**WHAT TO DO:**
Count the lines of the records below that contain the string "pixels", with case counting, and reply with only that number.
(EXTRACTED DATA Opens)
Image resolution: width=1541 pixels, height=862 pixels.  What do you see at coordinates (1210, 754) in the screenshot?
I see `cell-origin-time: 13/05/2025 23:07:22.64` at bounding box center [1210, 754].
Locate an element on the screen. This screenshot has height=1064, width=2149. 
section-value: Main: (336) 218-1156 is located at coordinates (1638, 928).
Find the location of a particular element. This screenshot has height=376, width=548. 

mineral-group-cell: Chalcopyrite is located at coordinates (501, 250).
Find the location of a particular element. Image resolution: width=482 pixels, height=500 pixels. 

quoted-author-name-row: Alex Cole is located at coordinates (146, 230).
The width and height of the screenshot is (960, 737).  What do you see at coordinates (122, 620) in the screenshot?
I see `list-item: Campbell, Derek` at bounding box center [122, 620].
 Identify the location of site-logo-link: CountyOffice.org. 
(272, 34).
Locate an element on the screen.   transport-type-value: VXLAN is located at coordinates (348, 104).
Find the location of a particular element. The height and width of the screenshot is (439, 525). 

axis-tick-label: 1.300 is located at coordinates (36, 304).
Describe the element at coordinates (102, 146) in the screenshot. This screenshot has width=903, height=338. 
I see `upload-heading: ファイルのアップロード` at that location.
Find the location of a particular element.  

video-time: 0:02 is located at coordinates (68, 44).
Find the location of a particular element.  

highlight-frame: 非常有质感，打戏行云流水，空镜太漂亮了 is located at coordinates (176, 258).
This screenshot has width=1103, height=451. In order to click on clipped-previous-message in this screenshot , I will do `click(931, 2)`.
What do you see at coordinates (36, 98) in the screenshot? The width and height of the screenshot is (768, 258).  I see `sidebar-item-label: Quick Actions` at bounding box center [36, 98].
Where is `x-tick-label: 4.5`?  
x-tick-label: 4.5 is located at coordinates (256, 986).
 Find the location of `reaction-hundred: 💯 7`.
(EXTRACTED DATA Closes)
**SOLUTION FOR THIS PROBLEM:**
2